Displaying and filtering content from files

Now, of course we all want to be able to print a little more than just Hello World. The awk command can be used to filter content from files and, if needed, very large files. We should begin by printing the complete file before filtering it. In this way, we will get a feel for the syntax of the command. Later, we will see how we can add this control information into awk files to ease the command line. Using the following command, we will print all the lines from the /etc/passwd file:

$ awk ' { print } ' /etc/passwd

This is equivalent to using the $0 variable with the print statement:

$ awk ' { print $0 }' /etc/passwd

AWK provides us with some ready-to-use variables to extract data such as:

$0 for the entire line
$1 for the first field
$2 for the second field
$3 for the third field and so on

However, we will need to specify that in this file the field separator used is a colon, since it's the field separator in /etc/passwd file. The awk default delimiter is a space or any amount of spaces or tabs and newlines. There are two ways to specify the input delimiter; these are displayed in the following examples.

The first example is easy and simple to use. The -F option works well, especially where we do not need any additional header information:

$ awk -F":" '{ print $1 }' /etc/passwd

We could also do this within the BEGIN block; this is useful when we want to use the BEGIN block to display header information:

$ awk ' BEGIN { FS=":" } { print $1 } ' /etc/passwd

We can see this clearly in the preceding example, in which we named the BEGIN block and all of the code within it is corralled by the brace brackets. The main block has no name and is enclosed within the brace brackets.

After seeing the BEGIN block and the main code blocks, we will now look at the END code block. This is often used to display summary data. For example, if we want to print the total lines in the passwd file, we can make use of the END block. The code with the BEGIN and END blocks is processed just once, whereas the main block is processed for each line. The following example adds to the code we have written so far to include the total line count:

$ awk ' BEGIN { FS=":" } { print $1 } END { print NR } ' /etc/passwd

The awk internal variable NR maintains the number of processed lines. If we want, we can add some additional text to this. This can be used to annotate the summary data. We can also make use of the single quotes that are used with the AWK language; they will allow us to spread the code across multiple lines. Once we have opened the single quotes, we can add newlines to the command line right until we close the quote. This is demonstrated in the next example where we have extended the summary information:

$ awk ' BEGIN { FS=":" }
> { print $1 }
> END { print "Total:",NR } ' /etc/passwd

If we do not wish to end our AWK experience here, we can easily display a running line count with each line, as well as the final total. This is shown in the following example:

$ awk ' BEGIN { FS=":" }
> { print NR,$1 }
> END { print "Total:",NR } ' /etc/passwd

The following screenshot captures this command and shows a partial output:

In the first example with BEGIN, we saw that there is no reason why we cannot use the END code block in isolation without a main code block. If we need to emulate the wc -l command, we can use the following awk statement:

$ awk ' END { print NR }' /etc/passwd

The output will be the line count from the file. The following screenshot shows both the use of the awk command and the wc command to count the lines in the /etc/passwd file:

As we can see, the output does tally with 28 lines and our code has worked.

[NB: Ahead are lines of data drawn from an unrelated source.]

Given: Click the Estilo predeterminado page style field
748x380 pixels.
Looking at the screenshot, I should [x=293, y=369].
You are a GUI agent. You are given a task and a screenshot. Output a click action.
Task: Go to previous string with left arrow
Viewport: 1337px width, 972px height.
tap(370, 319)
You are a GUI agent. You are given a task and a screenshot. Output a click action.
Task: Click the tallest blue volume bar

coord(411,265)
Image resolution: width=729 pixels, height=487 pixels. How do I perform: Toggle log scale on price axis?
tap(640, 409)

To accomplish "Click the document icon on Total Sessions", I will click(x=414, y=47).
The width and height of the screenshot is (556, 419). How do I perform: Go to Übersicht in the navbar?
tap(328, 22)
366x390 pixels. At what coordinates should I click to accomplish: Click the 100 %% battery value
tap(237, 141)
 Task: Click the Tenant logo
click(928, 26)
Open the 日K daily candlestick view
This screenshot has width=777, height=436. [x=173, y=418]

Another feature that we can practice with is working on selected lines only. For example, if we want to print only the first five lines, we will use the following statement:

$ awk ' NR < 6 ' /etc/passwd

If we want to print lines 8 through to 12, we can use the following code:

$ awk ' NR==8,NR==12 ' /etc/passwd

We can also use regular expressions to match the text in the lines. Take a look at the following example where we look at the lines that end in the word bash:

$ awk ' /bash$/ ' /etc/passwd

The example and the output it produces are shown in the following screenshot:

So if you want to use a regex pattern, you should use two slashes and write the pattern between them, /bash$/.